On the physical level, a lot of improvements around the terminal have been driven by changes in operations there.

One big change in the past couple of years has been a shift away from barge loading to more rail loading. In 2015, CHS added infrastructure to become a 110-car shuttle loader with the ability to load shuttles in approximately 11 hours.Several factors played into that decision, says Oberle:

• Logistical problems on the Mississippi River system that have limited barge traffic. “Most years, we can start moving barges down the river some time in March or April,” says Oberle. “This year, with all of the heavy rains in the spring and the flooding, we didn’t start c loading barges until July. Barge loadings are down significantly this year due to flooding issues.”

• Challenging overseas markets, which have reduced demand for grain at the Gulf, where most of the grain loaded on barges at Savage went.

• Those losses are partially offset by some increased demand for grain and byproducts domestically in the feed and biofuels industries, destinations usually reached more efficiently by rail.

Workers loading railcars in Savage had been using a trolley system from Fall Protection Systems inside an enclosed steel rail shed and three car lengths beyond the east end of the shed. Recently, CHS extended that trolley system out three car lengths from the west end of the shed to gain 100% coverage on fall protection while loading shuttles.

Also related to rail safety, workers use Control Chief radio remote control systems to control CHS’ switch locomotives when moving railcars around the railyard for loading or unloading.

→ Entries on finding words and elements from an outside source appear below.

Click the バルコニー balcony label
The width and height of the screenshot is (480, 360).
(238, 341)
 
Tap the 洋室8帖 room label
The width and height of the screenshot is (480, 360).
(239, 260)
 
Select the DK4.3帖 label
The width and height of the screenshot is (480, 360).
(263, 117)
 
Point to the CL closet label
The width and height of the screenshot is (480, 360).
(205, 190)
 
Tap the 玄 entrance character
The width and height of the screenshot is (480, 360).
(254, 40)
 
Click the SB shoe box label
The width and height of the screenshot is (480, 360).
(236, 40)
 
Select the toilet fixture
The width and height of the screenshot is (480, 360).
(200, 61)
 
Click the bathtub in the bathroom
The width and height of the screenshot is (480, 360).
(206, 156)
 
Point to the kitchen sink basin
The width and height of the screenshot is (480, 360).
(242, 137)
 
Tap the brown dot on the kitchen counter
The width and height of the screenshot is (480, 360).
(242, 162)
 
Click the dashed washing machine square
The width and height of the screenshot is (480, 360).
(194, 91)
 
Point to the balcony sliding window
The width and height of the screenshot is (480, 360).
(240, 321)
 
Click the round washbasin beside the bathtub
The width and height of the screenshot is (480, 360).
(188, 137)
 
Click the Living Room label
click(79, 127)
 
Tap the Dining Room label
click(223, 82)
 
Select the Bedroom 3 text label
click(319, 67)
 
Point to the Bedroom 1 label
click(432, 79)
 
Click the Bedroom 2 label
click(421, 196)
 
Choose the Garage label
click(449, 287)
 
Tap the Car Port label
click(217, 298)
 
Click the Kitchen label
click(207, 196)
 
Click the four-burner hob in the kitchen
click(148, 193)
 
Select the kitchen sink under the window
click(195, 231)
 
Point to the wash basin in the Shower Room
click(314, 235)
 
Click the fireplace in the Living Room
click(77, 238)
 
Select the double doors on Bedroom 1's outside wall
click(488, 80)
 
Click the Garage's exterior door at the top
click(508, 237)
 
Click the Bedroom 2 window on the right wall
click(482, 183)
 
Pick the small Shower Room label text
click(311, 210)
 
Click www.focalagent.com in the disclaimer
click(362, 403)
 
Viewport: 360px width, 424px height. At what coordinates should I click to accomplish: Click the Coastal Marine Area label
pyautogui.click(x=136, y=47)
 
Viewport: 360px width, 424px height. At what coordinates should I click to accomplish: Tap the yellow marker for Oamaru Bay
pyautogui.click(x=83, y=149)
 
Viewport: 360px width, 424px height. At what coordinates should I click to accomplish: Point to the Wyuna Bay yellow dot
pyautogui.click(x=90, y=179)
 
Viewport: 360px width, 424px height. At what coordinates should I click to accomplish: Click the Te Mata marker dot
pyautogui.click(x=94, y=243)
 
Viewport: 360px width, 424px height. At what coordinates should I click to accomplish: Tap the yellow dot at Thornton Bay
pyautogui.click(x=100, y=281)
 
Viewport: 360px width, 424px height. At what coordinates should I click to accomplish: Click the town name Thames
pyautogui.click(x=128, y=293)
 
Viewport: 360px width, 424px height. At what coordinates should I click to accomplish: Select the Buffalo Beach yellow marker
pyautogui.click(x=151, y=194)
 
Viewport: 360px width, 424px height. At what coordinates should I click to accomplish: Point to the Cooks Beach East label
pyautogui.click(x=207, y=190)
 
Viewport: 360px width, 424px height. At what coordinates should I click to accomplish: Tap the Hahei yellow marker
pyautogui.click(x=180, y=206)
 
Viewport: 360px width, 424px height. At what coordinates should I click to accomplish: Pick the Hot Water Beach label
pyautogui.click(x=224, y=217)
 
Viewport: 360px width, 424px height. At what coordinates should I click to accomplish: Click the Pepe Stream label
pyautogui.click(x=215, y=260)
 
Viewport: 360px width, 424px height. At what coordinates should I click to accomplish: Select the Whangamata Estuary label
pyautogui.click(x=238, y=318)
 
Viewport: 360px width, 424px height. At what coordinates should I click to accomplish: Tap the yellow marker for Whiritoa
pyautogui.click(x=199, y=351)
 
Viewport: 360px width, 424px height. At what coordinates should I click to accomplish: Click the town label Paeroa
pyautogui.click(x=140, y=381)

Workers moving around the facility also are equipped with two-way radios at all times.

“Around the elevator and the barge loading dock, we’re replacing ladders with catwalks wherever we can,” Oberle notes. “We find that much safer.

“We’re also working to streamline our standard procedures, such as confined space entry or hot work, in consultation with our EHS staff,” he continues. “It’s an extra step to get offsite approval from EHS for these procedures, but we get more interaction with them, and over time, they help us monitor those procedures to see if anything can be improved.”